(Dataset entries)
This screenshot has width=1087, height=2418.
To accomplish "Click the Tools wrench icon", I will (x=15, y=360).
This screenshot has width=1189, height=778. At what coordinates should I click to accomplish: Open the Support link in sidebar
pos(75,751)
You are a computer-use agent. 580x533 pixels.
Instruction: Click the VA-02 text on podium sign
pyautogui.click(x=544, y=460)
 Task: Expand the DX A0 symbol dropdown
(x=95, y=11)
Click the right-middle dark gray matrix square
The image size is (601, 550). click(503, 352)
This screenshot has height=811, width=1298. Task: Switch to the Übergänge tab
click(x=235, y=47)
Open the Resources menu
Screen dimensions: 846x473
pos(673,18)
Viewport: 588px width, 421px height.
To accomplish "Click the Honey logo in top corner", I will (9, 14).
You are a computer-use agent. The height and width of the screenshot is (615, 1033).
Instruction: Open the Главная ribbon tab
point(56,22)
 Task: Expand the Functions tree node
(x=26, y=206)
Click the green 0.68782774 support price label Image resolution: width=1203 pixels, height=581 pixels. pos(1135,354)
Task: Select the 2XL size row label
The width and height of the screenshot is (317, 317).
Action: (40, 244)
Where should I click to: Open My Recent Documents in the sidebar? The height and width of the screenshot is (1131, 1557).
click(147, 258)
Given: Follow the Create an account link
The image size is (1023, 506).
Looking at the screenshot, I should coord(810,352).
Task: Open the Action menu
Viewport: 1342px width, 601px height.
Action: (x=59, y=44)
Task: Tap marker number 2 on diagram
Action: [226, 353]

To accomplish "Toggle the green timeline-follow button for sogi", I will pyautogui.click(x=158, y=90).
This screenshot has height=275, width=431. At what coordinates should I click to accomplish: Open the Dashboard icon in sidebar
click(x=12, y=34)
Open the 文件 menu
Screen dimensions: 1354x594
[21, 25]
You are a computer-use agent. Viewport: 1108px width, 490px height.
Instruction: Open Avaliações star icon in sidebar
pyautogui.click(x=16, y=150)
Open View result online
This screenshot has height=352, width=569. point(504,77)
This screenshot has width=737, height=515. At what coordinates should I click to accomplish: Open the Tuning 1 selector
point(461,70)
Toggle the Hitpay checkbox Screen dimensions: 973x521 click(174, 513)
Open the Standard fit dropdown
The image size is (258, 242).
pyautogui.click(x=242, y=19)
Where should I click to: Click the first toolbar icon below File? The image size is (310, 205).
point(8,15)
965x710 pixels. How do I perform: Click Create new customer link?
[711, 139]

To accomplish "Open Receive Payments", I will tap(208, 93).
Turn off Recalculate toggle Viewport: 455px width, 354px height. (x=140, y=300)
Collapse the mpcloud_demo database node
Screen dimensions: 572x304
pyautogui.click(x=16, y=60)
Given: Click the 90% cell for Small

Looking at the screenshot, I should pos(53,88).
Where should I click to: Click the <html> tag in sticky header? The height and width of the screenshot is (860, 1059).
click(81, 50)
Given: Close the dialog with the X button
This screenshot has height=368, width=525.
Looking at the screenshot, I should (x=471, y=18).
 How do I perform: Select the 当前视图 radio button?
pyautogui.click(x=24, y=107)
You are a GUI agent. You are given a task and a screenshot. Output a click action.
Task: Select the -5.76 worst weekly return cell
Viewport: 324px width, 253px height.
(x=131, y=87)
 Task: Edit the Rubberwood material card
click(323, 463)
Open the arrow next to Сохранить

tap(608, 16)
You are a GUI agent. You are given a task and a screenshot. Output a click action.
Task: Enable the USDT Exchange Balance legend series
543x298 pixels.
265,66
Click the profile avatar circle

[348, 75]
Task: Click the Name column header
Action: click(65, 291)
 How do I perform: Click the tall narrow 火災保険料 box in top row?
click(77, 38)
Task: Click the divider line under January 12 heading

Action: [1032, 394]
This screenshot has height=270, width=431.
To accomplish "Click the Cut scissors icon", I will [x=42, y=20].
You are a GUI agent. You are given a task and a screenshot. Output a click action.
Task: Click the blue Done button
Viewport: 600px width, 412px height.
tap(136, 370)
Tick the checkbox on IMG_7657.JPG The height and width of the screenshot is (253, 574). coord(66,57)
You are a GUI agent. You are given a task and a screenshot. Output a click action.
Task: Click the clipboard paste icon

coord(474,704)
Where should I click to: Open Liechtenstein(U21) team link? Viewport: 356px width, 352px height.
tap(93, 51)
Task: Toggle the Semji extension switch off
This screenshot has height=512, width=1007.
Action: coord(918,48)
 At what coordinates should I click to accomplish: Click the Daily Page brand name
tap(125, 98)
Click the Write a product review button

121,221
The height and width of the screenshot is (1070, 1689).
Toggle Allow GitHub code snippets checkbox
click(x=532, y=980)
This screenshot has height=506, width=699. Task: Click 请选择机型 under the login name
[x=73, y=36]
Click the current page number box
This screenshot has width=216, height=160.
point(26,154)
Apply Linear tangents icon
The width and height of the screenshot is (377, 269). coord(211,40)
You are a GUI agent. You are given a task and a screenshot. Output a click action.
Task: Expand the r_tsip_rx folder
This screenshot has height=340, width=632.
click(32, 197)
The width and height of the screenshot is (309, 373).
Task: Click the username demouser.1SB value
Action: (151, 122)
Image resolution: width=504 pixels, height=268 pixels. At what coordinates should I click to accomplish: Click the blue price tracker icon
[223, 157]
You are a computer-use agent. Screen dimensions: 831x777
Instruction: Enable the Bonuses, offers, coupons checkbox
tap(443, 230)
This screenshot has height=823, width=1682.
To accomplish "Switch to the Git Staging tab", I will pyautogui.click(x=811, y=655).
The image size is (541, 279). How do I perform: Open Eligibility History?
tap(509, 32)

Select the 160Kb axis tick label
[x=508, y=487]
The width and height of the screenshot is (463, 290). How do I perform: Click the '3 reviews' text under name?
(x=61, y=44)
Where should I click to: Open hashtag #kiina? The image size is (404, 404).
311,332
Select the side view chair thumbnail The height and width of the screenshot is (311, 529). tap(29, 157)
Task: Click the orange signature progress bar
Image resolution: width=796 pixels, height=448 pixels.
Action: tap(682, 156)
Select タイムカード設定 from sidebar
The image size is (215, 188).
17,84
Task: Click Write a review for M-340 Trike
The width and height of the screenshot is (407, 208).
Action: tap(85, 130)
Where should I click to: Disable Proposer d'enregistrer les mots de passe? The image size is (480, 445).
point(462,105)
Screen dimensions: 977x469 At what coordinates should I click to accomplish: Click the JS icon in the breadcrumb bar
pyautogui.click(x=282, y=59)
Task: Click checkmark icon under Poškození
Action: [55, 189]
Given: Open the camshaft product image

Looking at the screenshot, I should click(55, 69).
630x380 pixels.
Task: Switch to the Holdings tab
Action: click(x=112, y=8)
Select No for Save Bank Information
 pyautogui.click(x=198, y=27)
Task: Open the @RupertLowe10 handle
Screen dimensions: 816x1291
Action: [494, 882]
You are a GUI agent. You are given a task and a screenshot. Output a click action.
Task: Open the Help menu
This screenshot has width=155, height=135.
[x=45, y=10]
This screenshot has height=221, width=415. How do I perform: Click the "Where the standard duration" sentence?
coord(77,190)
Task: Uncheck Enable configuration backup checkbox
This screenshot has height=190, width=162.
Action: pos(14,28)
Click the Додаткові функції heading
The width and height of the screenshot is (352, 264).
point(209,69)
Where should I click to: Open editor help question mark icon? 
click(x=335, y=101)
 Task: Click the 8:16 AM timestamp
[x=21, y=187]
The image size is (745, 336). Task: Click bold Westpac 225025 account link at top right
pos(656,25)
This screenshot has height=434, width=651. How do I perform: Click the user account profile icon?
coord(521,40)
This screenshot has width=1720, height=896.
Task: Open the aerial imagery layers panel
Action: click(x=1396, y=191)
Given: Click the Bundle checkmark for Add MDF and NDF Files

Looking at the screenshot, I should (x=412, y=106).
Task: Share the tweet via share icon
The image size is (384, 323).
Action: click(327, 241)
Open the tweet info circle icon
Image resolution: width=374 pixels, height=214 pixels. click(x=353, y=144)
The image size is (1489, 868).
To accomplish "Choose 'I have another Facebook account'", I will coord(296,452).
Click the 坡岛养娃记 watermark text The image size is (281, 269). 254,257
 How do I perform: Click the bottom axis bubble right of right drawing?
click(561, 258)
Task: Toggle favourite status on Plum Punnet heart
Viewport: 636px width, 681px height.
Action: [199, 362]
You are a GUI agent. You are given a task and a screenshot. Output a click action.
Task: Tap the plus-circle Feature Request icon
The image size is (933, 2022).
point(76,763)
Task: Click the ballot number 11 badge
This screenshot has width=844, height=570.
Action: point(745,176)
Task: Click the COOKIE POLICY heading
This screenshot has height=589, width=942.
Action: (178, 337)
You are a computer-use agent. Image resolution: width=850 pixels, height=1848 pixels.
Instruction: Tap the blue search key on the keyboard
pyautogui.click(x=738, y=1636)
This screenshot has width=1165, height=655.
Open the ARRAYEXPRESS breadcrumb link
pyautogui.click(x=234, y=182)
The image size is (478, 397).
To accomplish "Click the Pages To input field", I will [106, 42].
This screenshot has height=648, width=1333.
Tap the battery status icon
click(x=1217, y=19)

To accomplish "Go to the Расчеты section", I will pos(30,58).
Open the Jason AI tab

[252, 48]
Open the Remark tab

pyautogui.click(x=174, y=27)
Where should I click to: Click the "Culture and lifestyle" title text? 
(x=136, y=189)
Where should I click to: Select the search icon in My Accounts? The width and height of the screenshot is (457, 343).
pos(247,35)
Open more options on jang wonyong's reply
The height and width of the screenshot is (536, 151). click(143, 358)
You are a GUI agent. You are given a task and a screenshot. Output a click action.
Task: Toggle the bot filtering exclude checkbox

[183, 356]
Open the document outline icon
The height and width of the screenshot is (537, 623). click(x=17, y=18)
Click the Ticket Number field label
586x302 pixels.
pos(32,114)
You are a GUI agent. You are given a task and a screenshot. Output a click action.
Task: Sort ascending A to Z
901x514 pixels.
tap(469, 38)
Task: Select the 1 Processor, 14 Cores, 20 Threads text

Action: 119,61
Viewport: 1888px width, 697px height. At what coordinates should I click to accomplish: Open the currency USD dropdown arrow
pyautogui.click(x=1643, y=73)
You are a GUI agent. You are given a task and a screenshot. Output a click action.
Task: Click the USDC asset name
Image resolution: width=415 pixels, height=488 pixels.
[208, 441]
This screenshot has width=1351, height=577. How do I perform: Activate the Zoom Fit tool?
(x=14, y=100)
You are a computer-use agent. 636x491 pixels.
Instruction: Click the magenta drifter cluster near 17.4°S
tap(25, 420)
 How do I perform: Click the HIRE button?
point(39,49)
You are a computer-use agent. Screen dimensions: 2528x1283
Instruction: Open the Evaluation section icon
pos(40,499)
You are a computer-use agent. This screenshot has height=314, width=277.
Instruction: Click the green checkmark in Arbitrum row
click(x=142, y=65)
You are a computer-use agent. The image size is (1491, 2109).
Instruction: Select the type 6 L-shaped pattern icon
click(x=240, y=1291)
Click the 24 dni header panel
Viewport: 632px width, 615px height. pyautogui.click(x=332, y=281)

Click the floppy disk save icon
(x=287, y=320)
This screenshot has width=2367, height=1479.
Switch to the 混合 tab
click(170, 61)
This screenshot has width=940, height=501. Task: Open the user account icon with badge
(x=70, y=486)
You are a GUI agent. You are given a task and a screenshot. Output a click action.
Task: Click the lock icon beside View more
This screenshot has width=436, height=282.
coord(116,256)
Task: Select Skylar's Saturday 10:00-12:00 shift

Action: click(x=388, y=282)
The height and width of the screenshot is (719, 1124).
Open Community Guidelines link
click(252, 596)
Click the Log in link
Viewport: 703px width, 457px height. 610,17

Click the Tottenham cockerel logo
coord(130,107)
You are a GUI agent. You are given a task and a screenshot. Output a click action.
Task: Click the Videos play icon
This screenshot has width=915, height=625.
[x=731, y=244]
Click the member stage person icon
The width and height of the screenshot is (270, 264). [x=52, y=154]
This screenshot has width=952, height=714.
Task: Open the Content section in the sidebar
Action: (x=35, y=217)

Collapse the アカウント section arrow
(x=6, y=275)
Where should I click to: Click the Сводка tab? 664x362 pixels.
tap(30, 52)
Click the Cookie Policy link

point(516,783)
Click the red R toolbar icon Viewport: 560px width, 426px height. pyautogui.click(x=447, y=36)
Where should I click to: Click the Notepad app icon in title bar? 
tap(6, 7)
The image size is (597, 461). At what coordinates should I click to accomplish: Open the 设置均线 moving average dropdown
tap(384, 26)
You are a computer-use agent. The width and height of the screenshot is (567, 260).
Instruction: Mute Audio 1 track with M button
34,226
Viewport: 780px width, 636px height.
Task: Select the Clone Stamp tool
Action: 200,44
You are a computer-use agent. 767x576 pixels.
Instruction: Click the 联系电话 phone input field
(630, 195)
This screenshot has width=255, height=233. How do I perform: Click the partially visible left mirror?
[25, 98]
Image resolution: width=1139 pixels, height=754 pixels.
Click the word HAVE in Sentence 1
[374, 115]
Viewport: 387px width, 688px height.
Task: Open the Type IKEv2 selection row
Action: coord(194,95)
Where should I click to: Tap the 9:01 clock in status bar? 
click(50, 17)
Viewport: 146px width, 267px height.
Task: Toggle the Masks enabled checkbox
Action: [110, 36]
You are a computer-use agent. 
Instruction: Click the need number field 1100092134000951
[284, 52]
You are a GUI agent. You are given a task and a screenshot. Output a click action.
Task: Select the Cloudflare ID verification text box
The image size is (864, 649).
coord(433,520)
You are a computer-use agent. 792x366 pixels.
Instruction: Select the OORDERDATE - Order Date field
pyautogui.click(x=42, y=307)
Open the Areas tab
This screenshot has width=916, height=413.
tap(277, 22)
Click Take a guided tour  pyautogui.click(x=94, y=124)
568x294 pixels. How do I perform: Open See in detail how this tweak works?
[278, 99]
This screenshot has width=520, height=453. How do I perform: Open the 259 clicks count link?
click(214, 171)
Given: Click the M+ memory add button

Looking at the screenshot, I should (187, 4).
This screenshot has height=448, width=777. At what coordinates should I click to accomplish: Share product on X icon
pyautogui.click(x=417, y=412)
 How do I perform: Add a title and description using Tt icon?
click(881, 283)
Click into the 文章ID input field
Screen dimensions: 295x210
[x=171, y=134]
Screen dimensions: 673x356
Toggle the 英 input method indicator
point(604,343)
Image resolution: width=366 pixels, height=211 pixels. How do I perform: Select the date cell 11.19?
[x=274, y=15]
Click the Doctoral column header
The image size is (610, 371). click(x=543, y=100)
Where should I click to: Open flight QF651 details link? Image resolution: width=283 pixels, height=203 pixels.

# PROMPT
Using the entries shown above, reproduce verbatim the lines from the line bearing "Task: Uncheck Enable" to the line bearing "This screenshot has height=648, width=1333.", inclusive.

# OUTPUT
Task: Uncheck Enable configuration backup checkbox
This screenshot has height=190, width=162.
Action: pos(14,28)
Click the Додаткові функції heading
The width and height of the screenshot is (352, 264).
point(209,69)
Where should I click to: Open editor help question mark icon? 
click(x=335, y=101)
 Task: Click the 8:16 AM timestamp
[x=21, y=187]
The image size is (745, 336). Task: Click bold Westpac 225025 account link at top right
pos(656,25)
This screenshot has height=434, width=651. How do I perform: Click the user account profile icon?
coord(521,40)
This screenshot has width=1720, height=896.
Task: Open the aerial imagery layers panel
Action: click(x=1396, y=191)
Given: Click the Bundle checkmark for Add MDF and NDF Files

Looking at the screenshot, I should (x=412, y=106).
Task: Share the tweet via share icon
The image size is (384, 323).
Action: click(327, 241)
Open the tweet info circle icon
Image resolution: width=374 pixels, height=214 pixels. click(x=353, y=144)
The image size is (1489, 868).
To accomplish "Choose 'I have another Facebook account'", I will coord(296,452).
Click the 坡岛养娃记 watermark text The image size is (281, 269). 254,257
 How do I perform: Click the bottom axis bubble right of right drawing?
click(561, 258)
Task: Toggle favourite status on Plum Punnet heart
Viewport: 636px width, 681px height.
Action: [199, 362]
You are a GUI agent. You are given a task and a screenshot. Output a click action.
Task: Tap the plus-circle Feature Request icon
The image size is (933, 2022).
point(76,763)
Task: Click the ballot number 11 badge
This screenshot has width=844, height=570.
Action: point(745,176)
Task: Click the COOKIE POLICY heading
This screenshot has height=589, width=942.
Action: (178, 337)
You are a computer-use agent. Image resolution: width=850 pixels, height=1848 pixels.
Instruction: Tap the blue search key on the keyboard
pyautogui.click(x=738, y=1636)
This screenshot has width=1165, height=655.
Open the ARRAYEXPRESS breadcrumb link
pyautogui.click(x=234, y=182)
The image size is (478, 397).
To accomplish "Click the Pages To input field", I will [106, 42].
This screenshot has height=648, width=1333.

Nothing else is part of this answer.